Ingmar Bergman. Portrait de l'artiste en enfant
Ingmar Bergman à 12 ans
Je suis très attiré par mon enfance, j’en suis presque obnubilé. Ce sont des images, des impressions qui sont claires et qui ont une odeur. Parfois, je peux parcourir les paysages de mon enfance, les chambres que j’ai habitées, les meubles, les tableaux au mur, la lumière. C’est comme un film, des bouts de films et je mets en route le projecteur. Je peux tout reconstruire.
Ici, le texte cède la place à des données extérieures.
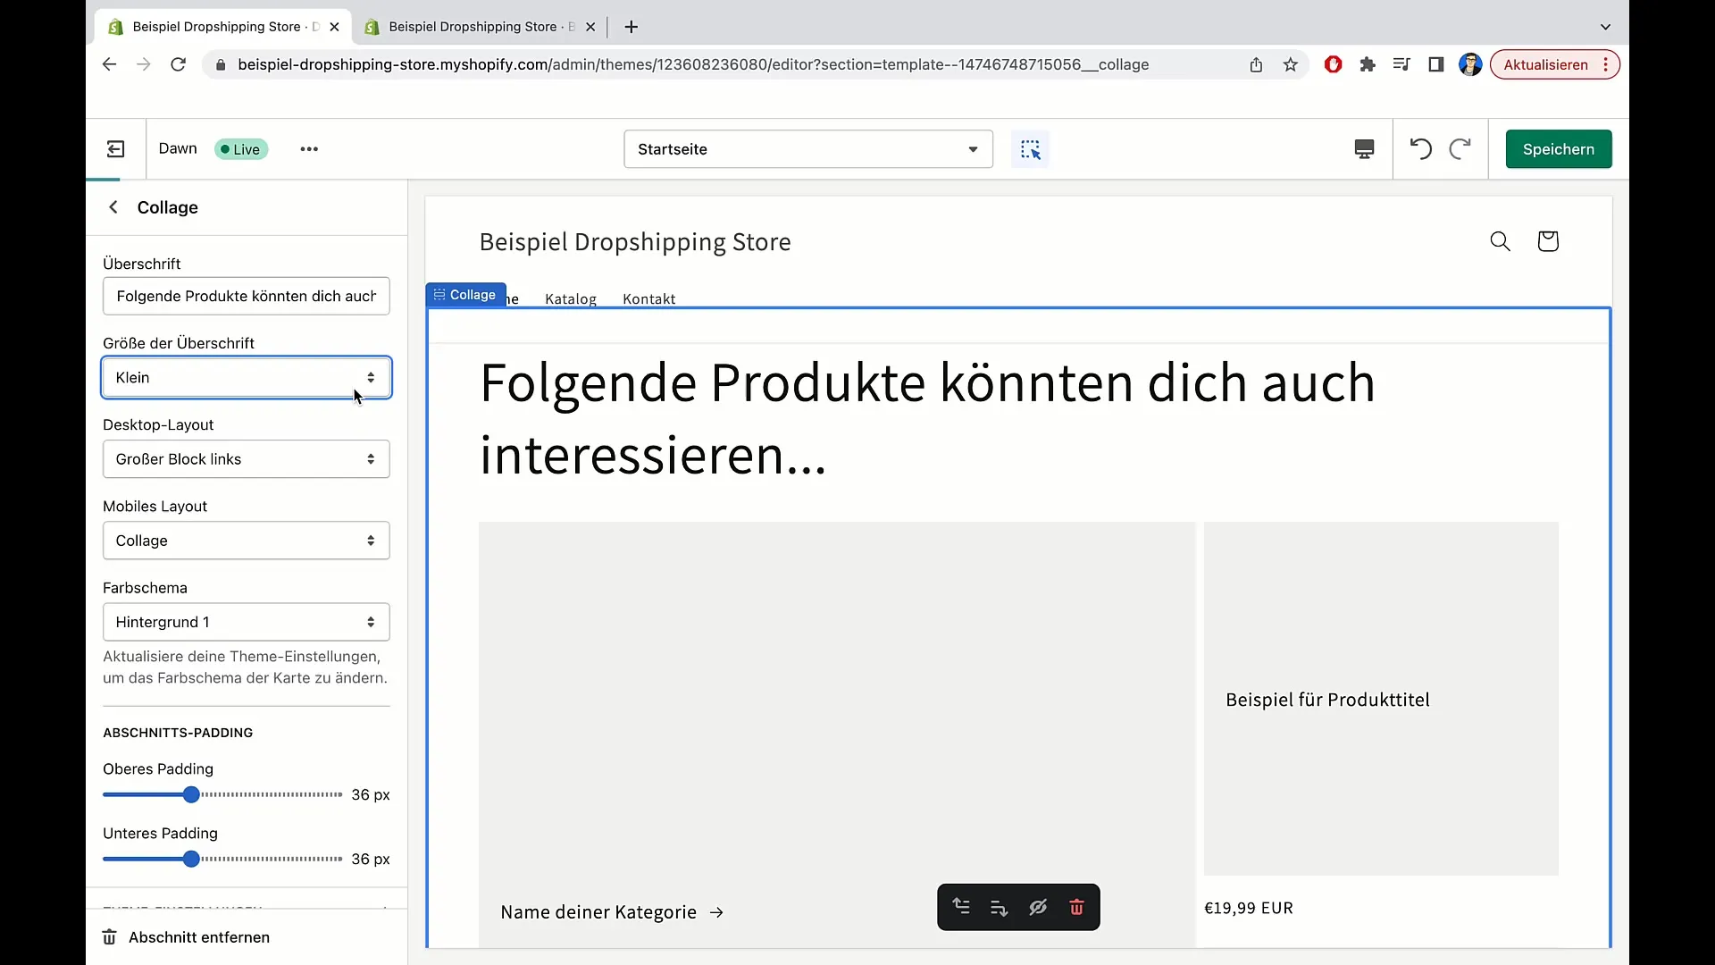Screen dimensions: 1715x965
Task: Click the Farbschema Hintergrund 1 dropdown
Action: pos(245,622)
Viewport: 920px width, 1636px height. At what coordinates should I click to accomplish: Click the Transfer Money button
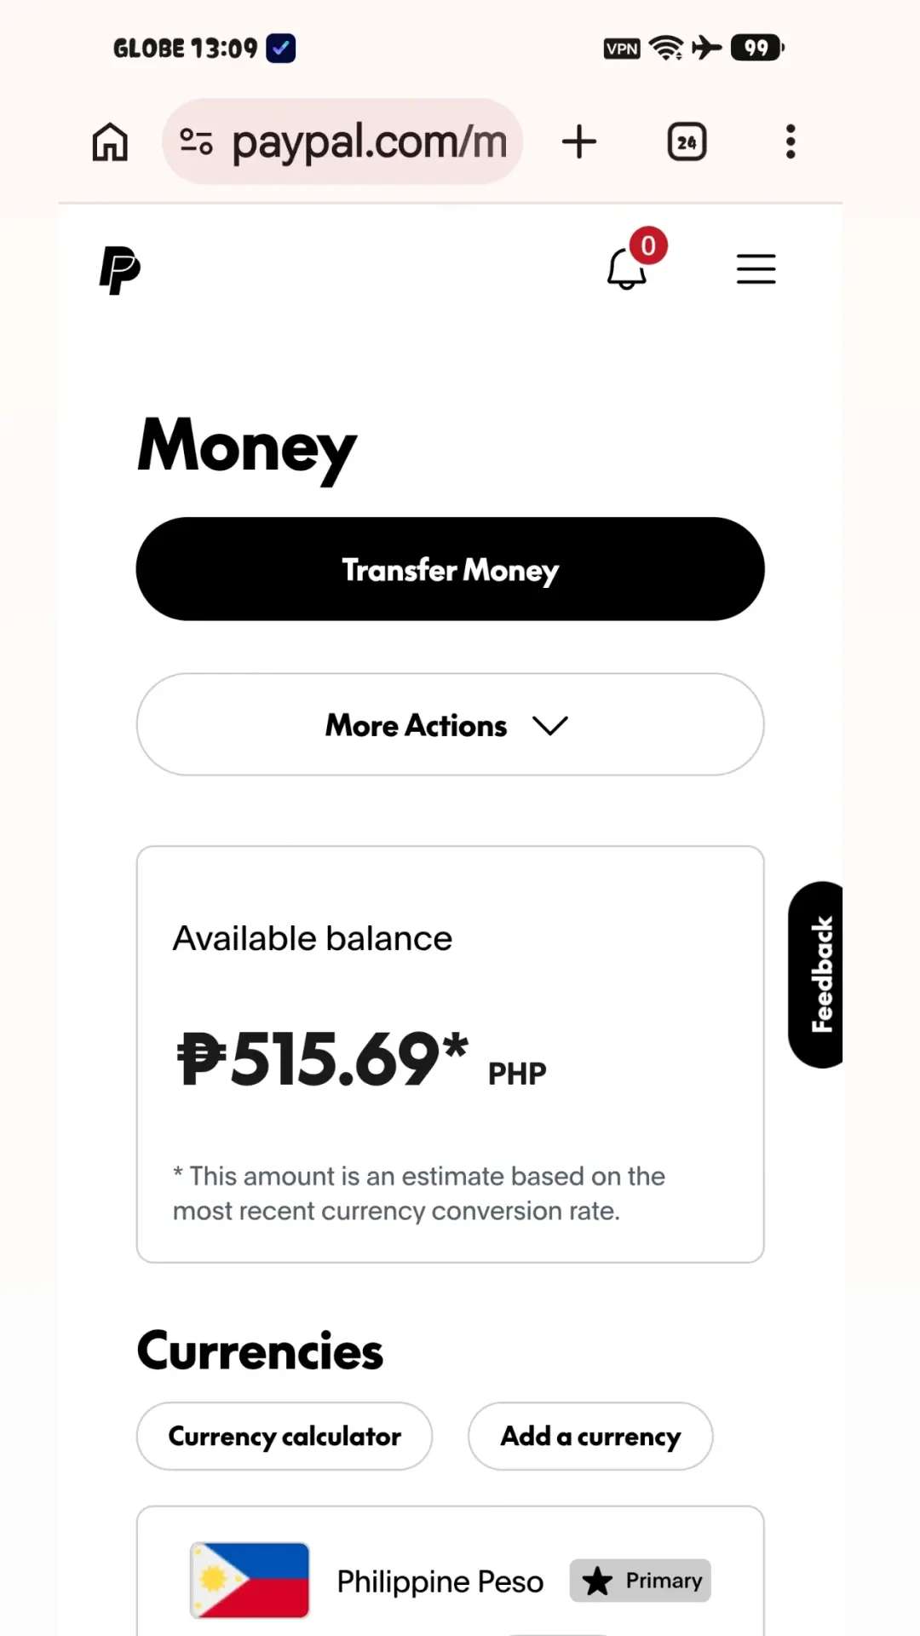[x=450, y=569]
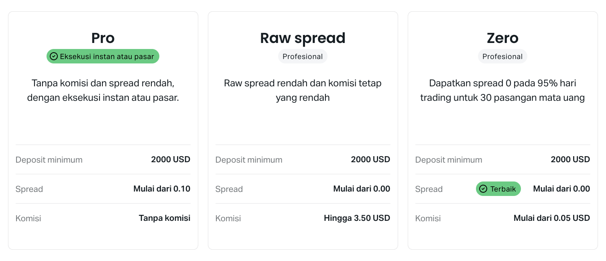Click the Zero description about spread 0 pada 95%
The height and width of the screenshot is (261, 606).
click(502, 90)
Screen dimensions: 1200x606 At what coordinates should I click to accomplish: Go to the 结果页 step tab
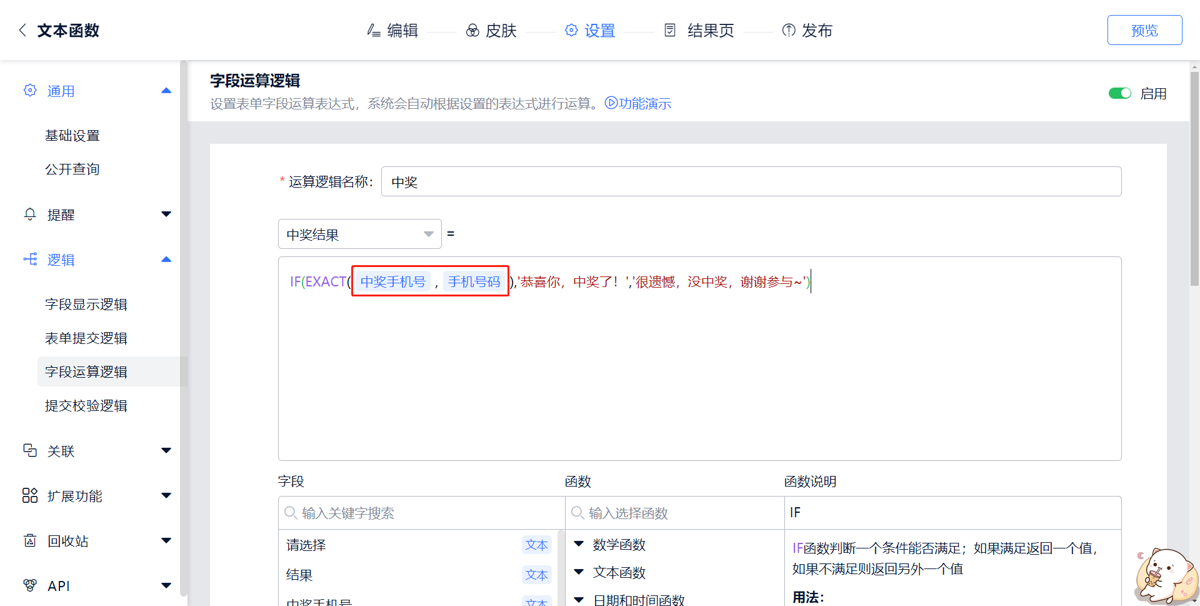[699, 30]
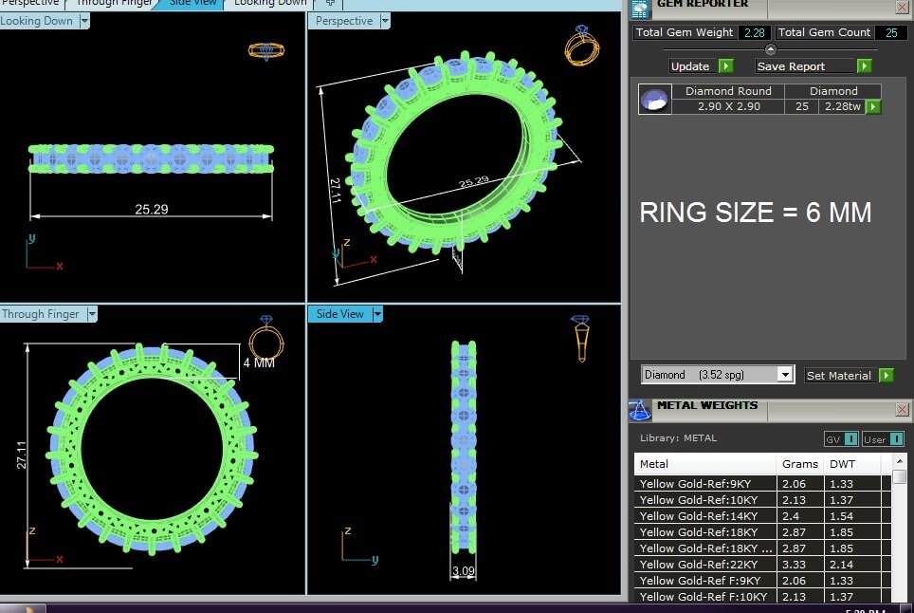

Beaucoup d’artistes ressemblent à de grands enfants. Prenez Picasso par exemple, il a un visage d’enfant ; Churchill, c’est pareil, Stravinsky, Orson Welles, Hindemith aussi. On pourrait aussi citer Mozart. Certes, on ne connaît pas exactement son visage, mais d’après les tableaux, on peut dire que c’est un grand enfant, et le visage de Beethoven est celui d’un poupon en colère.
Je suis conscient de cela, quand j’entre sur le plateau, ou que j’ai une caméra entre les mains et des techniciens autour de moi. Je me dis alors : « Tiens, nous allons commencer un jeu. » Je me rappelle exactement comment, quand j’étais petit, je retirais mes jouets du coffre, un par un, avant de jouer. C’est à peu près la même impression sur le plateau. Il y a une certaine analogie. Seulement, voilà, pour une raison inexplicable, aujourd’hui, quelqu’un me paie pour organiser le jeu, certaines personnes me respectent, elles suivent mes instructions, ce qui ne manque pas de m’étonner de temps en temps !
Le Cinéma selon Bergman, « Entretiens recueillis par S ; Björkman, T. Manns, J. Sima », Seghers, Paris, 1973, p.105.